* **DOCUMENT TEXT**
Agrimony (Agrimonia eupatoria)

Main Facts about Agrimony

Agrimony

Agrimony is a pretty, hardy perennial with slender long spikes of aromatic, pale yellow flowers, often found growing wild in summer hedgerows, meadow and waste ground. It flowers from June to September. The flowers become prickly seed burrs with hooked bristles that commonly attach themselves to passersby. Parts used – leaves, stems, and flowers.

Once used as a throat-soothing gargle by speakers and singers, Agrimony has astringent properties that make it a useful medicinal herb. The botanical name may come from the Greek “arghemon”, translating to “albugo”, an eye disease once treated with the plant. Another explanation is that the name comes from the Latin “agrimoenia”, or “defender of the fields”, because of the plant’s tendency to grow in groupings near fields.

Agrimony has been used to treat diarrhea; to staunch bleeding wounds; and to soothe inflammation of the skin, throat, mouth, and pharynx; and for many other therapeutic purposes. It was a component of a special remedy produced in the 14th century to treat the gaping wounds produced by a primitive gun known as the arquebus.

* **EXERCISE REQUIREMENTS**
In the agrimony text, what reason is given for linking the plant's name to the Latin "agrimoenia"?

* **COLLECTED MATERIAL**
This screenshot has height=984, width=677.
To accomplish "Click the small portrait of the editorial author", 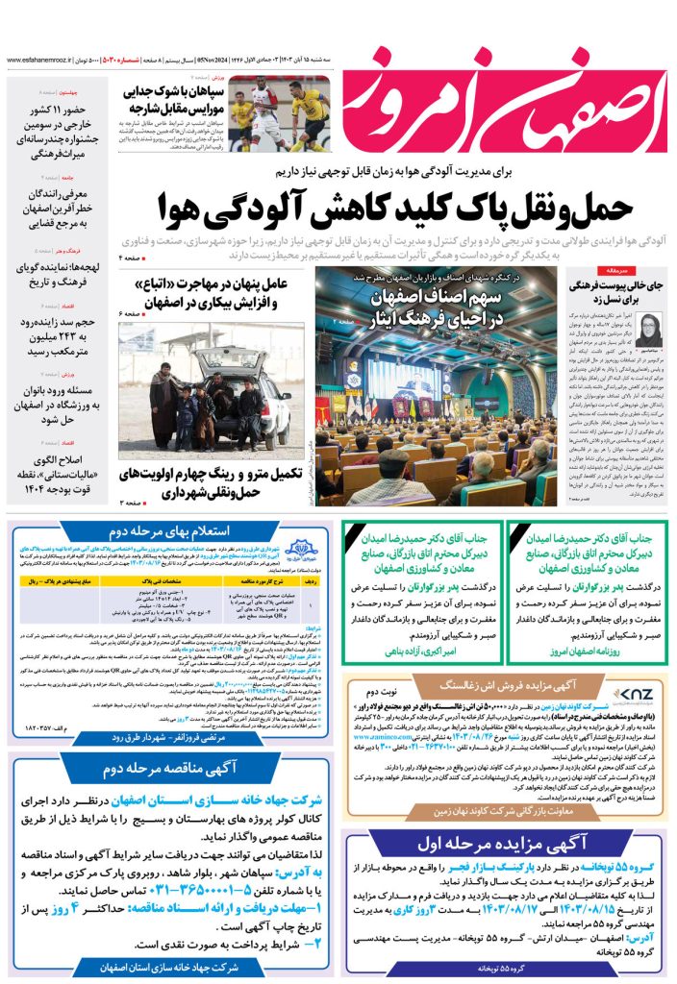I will pyautogui.click(x=646, y=331).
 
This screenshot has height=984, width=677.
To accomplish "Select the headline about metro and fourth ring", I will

* **WRITTEN ANSWER**
"Agrimoenia" means "defender of the fields," and the plant tends to grow in groupings near fields.